Debido a que una nave exploratoria no tripulada, con información acerca de la vida en la Tierra (¿les suena familiar?) ha sido tragada por un Agujero de Gusano, para poder investigar qué hay al otro lado de ese fenómeno galáctico es que planean una misión comandada por chimpancés. El problema es la publicidad, y es por ello que deciden “reclutar” al nieto del primer chimpancé que viajó a la Luna; el único drama es que Ham III es un mono que ha dedicado su vida a ser la estrella principal de un circo, y lo único que desea es mantener su estatus de pequeña celebridad al mismo tiempo que se queja de haber vivido siempre a la sombra de su célebre abuelo.

Esta animación es el producto de un pequeño estudio de nombre Vanguard Animations y Space Chimps es su tercera producción. Claro que esta se ha visto opacada ya que no pertenece a la gigante Pixar, ni menos a Dreamworks, por lo que a nivel de taquilla no le ha ido muy bien en los Estados Unidos.
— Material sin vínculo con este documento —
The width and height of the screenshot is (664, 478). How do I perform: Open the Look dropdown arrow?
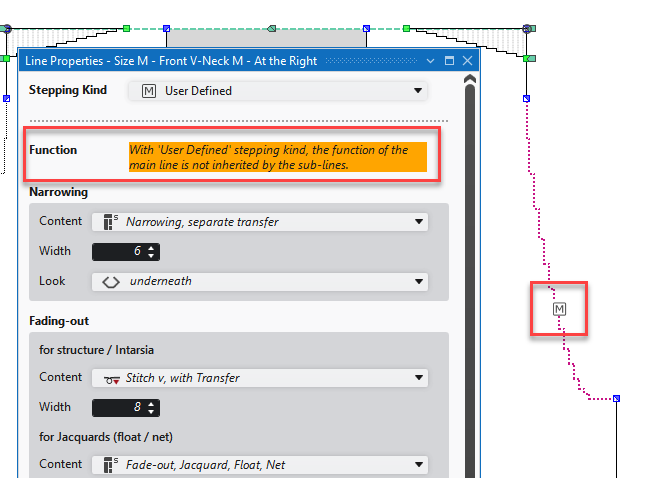pos(418,282)
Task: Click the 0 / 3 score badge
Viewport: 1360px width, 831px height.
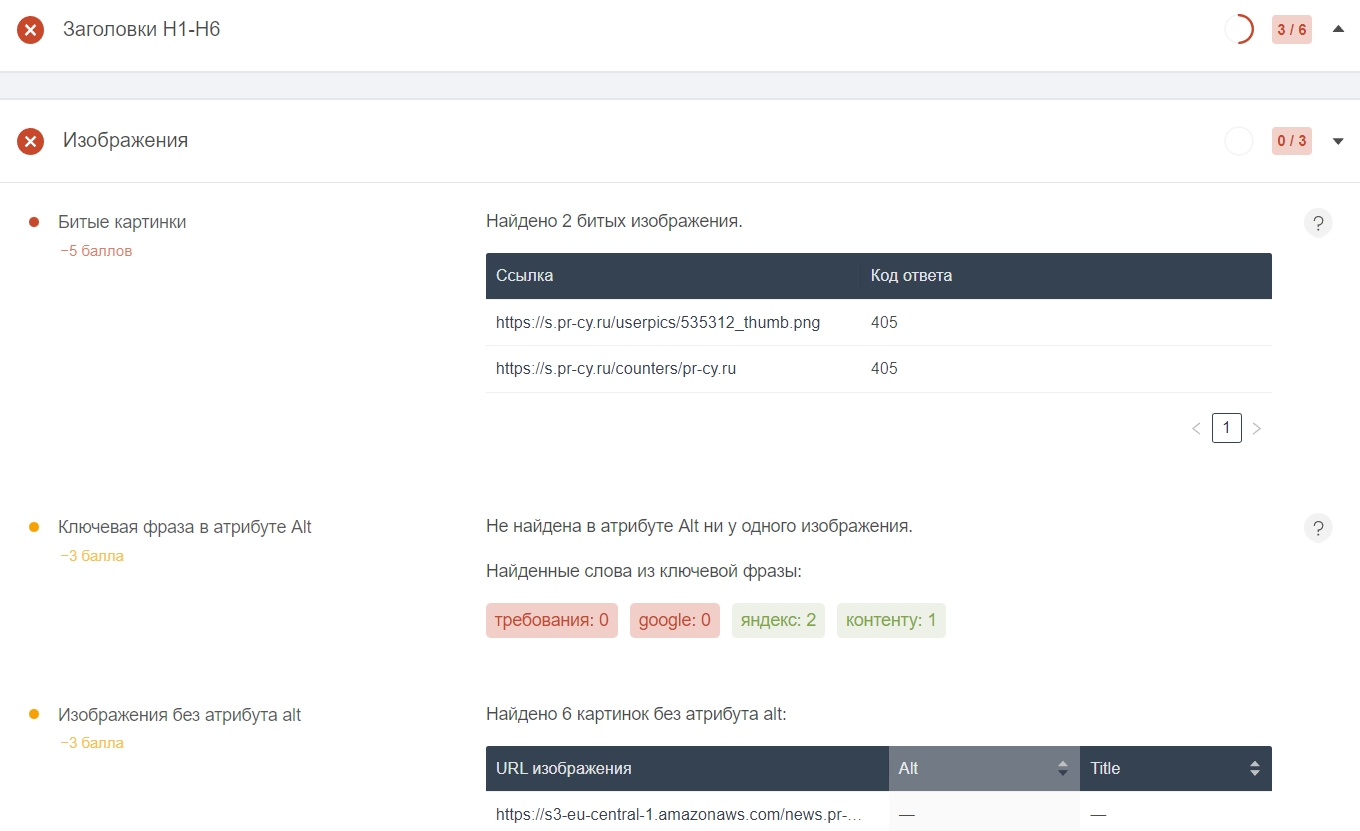Action: click(1291, 141)
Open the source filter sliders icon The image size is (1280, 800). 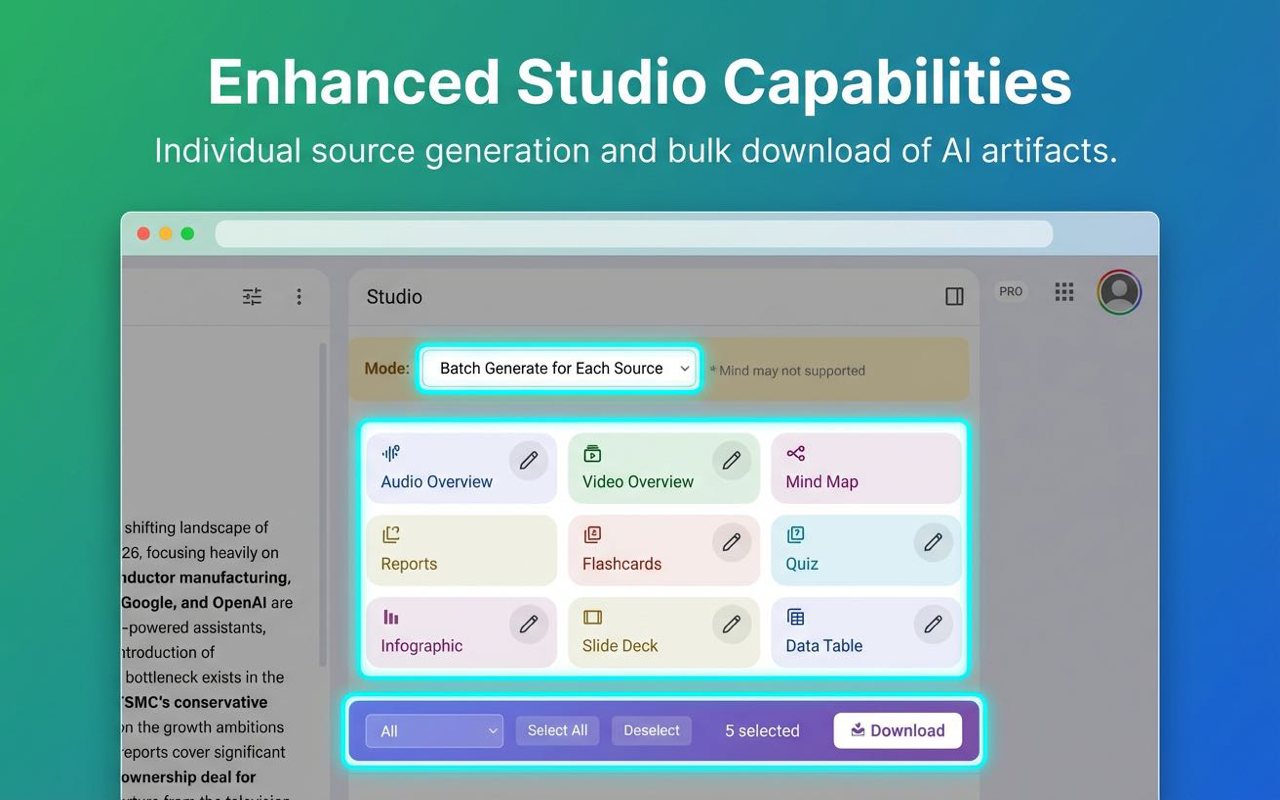click(251, 296)
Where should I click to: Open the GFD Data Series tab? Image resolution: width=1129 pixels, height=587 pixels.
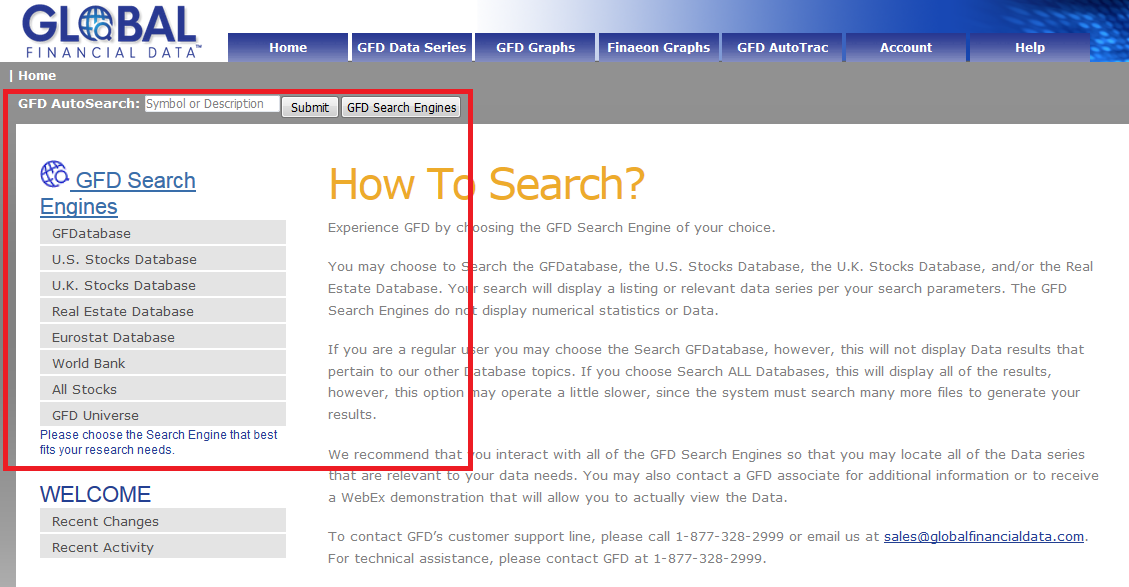click(x=411, y=47)
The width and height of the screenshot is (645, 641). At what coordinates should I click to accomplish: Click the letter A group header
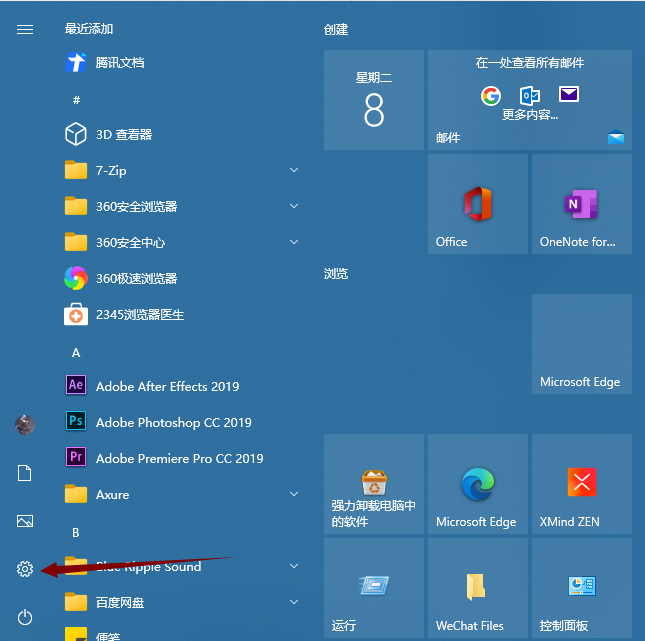76,352
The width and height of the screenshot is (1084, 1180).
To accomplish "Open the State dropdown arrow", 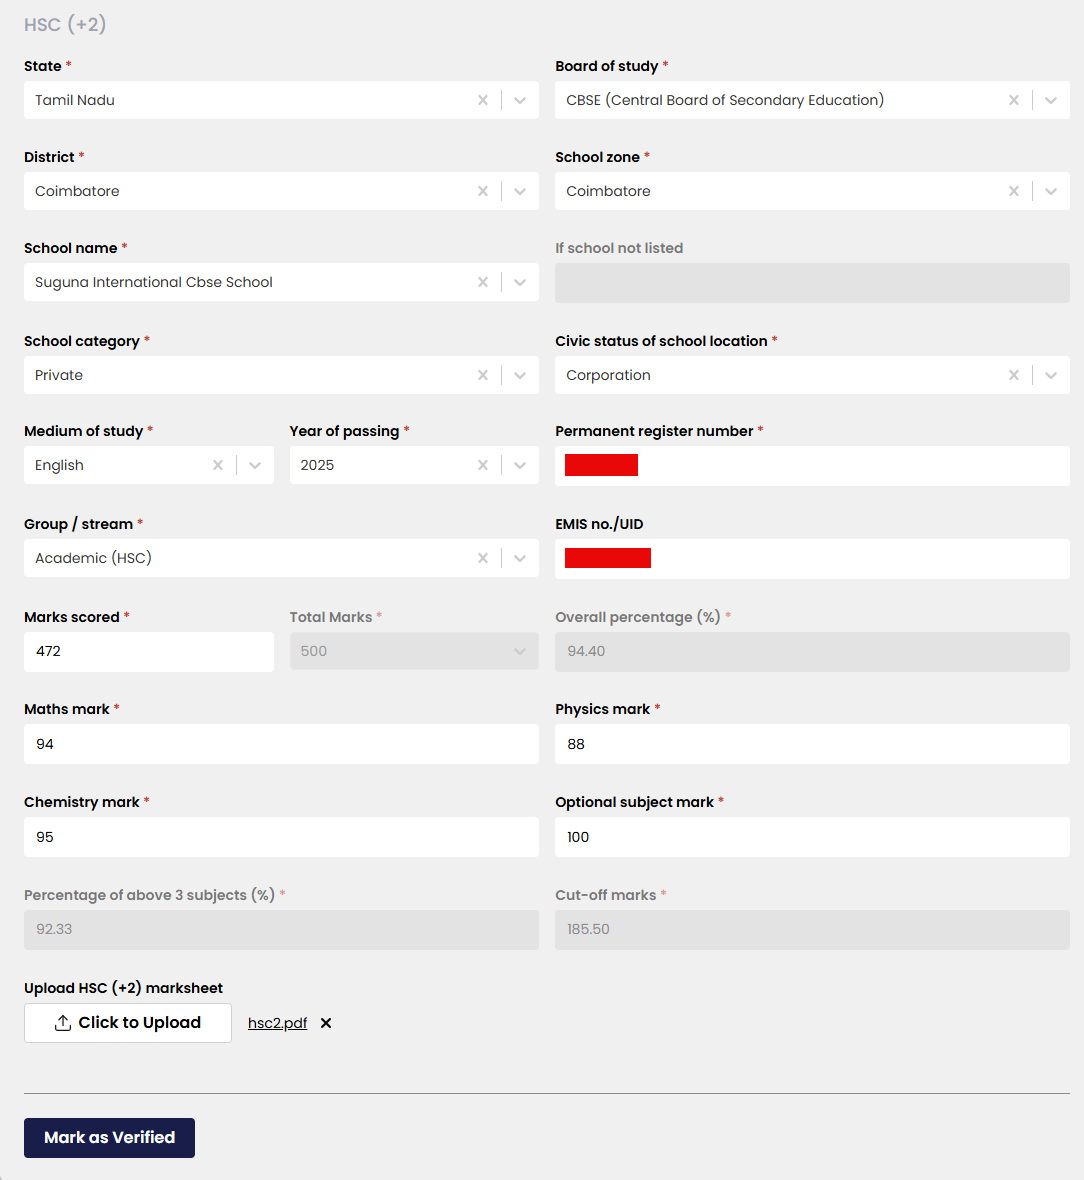I will (520, 100).
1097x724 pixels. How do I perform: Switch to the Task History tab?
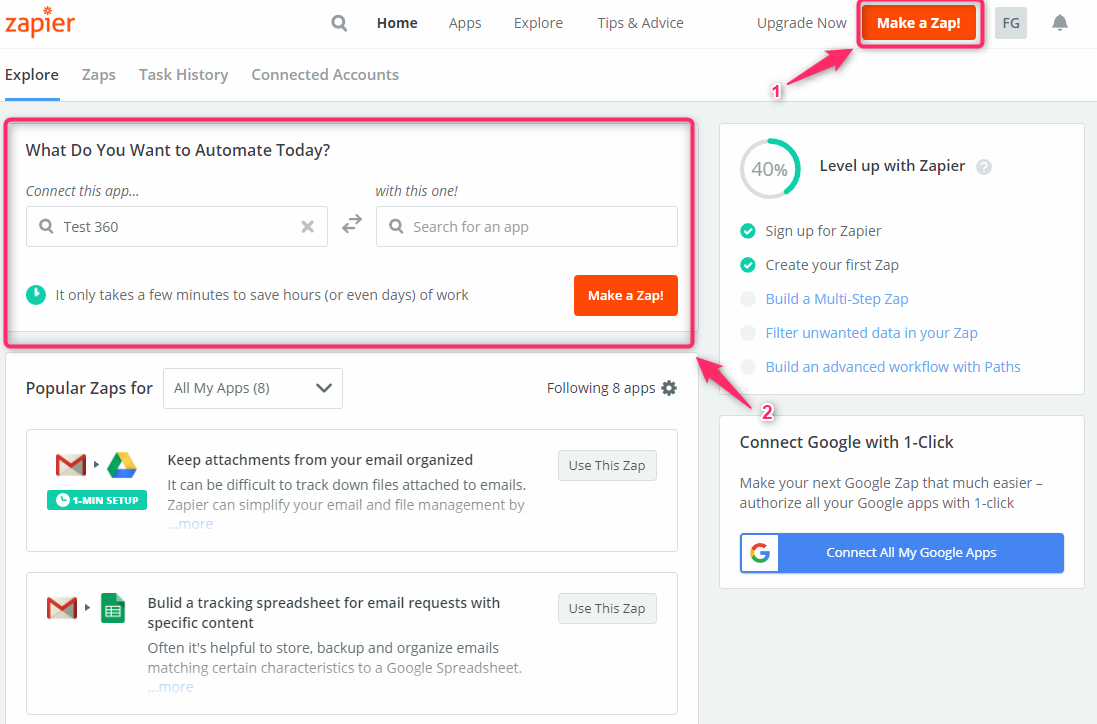[183, 75]
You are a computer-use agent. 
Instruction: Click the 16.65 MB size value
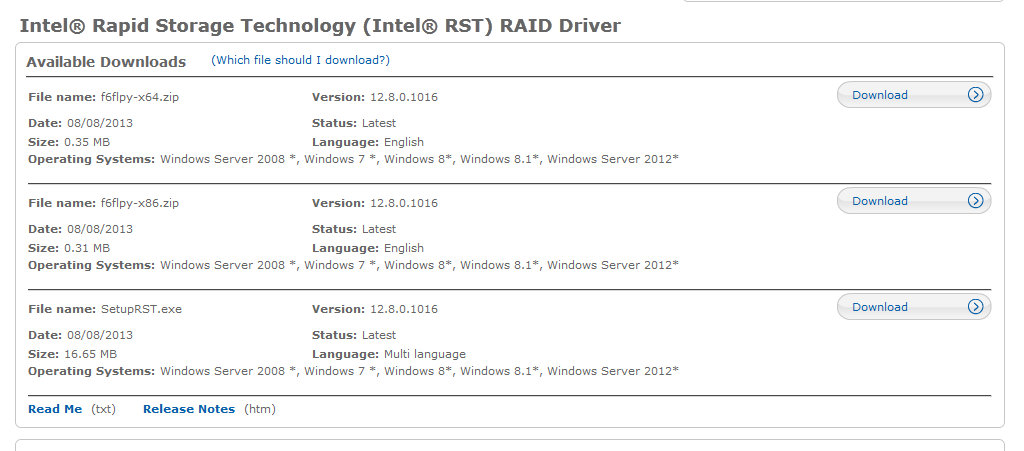(x=90, y=354)
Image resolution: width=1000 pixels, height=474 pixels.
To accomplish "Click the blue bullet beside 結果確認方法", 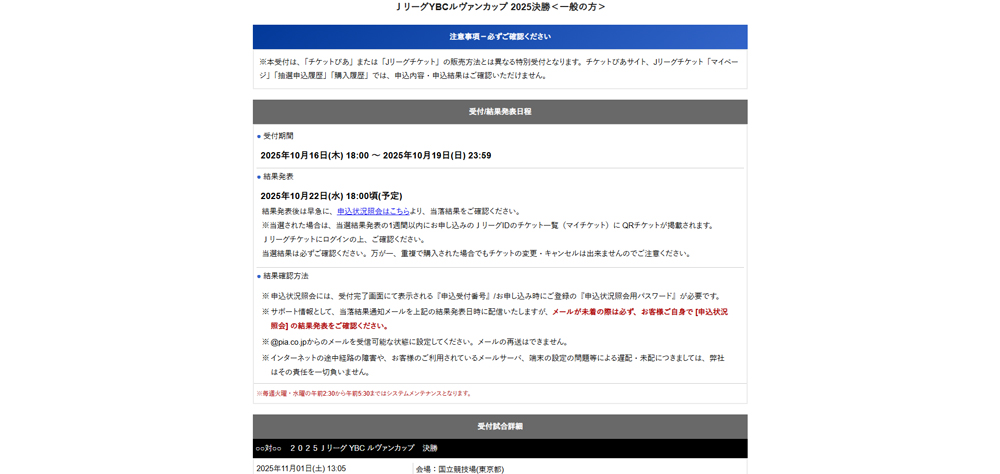I will [259, 277].
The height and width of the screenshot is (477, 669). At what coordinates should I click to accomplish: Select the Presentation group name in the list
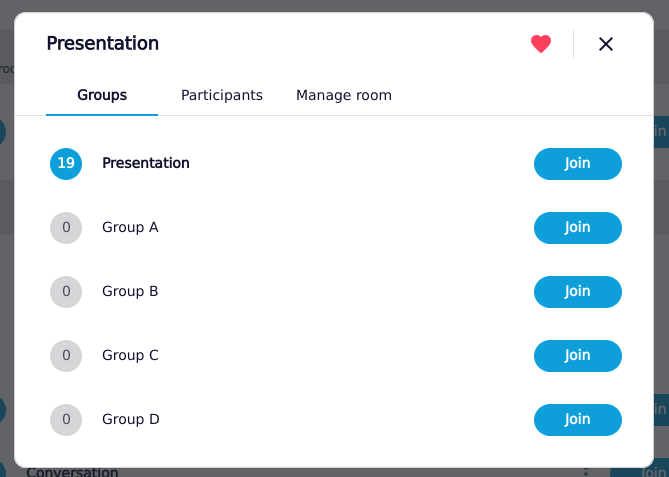[x=146, y=164]
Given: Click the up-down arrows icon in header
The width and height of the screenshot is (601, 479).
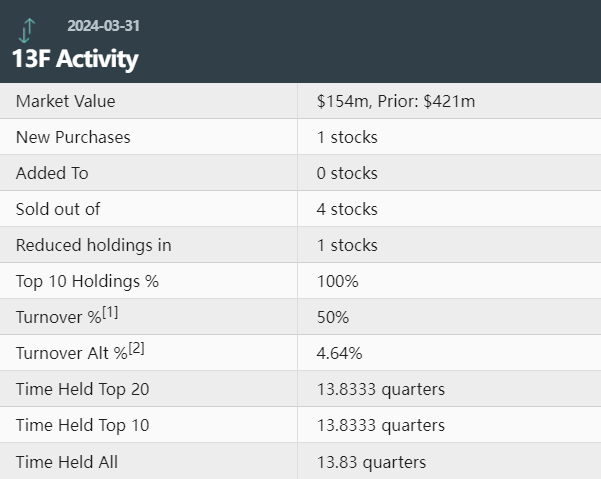Looking at the screenshot, I should [x=28, y=30].
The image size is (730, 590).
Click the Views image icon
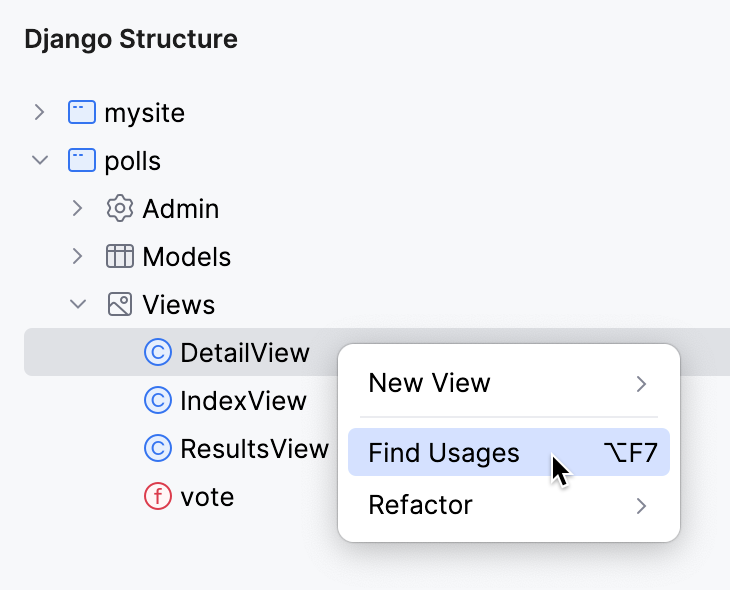click(x=119, y=304)
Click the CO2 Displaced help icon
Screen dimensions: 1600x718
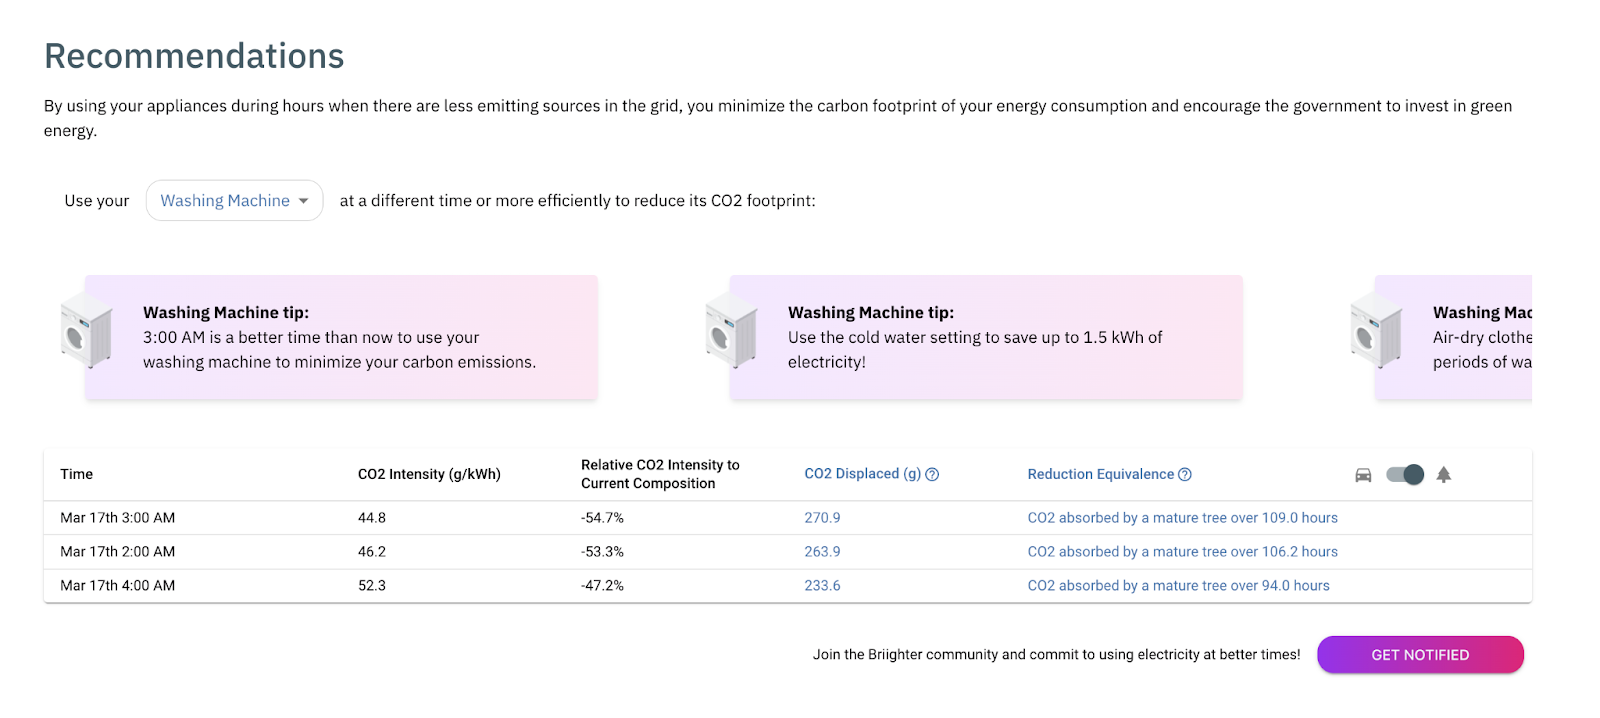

Cierto, no es material Pixar, pero es una película bastante animada (ojojoj), de muy rápido montaje, sutiles chistes a la cultura pop, y muy buenos caracteres y diálogos (sobre todo en el cómo Titán le explica a Ham que sí es un astronauta… imperdible).

Ham III alucina con su esforzado trabajo, pero se emociona cuando está cerca de la Luna.

El único pero de Space Chimps radica no en lo alocado de la aventura de la historia, sino en los escuálidamente mal diseñados personajes que la tripulación encontrará al otro lado del Agujero de Gusano. No puede ser que con tal competencia y a estas alturas de la historia de la animación, hagan personajes que hacen ver mejor a Bill y Mike de Bilz y Pap.

La tripulación chimpancé logrará lo que ningún humano ha logrado jamás.

No obstante, el resto de la historia se mantiene gracias a lo veloz que es el guión. Espero que le vaya bien en boletería, que harta gente la vaya a ver, porque bien sabemos que las animadas de hoy en día siempre dan que hablar. Cierto que no es Shrek, ni tampoco Wall-E, pero Space Chimps se merece una revisión.

El trabajo en equipo es la enseñanza de la misión. Ningún hombre es una isla. Al parecer ningún mico tampoco.

Hilarante, veloz e inteligente. Unos cuantos guiños para el cinéfilo, a la vez que es tan buena para grandes y chicos.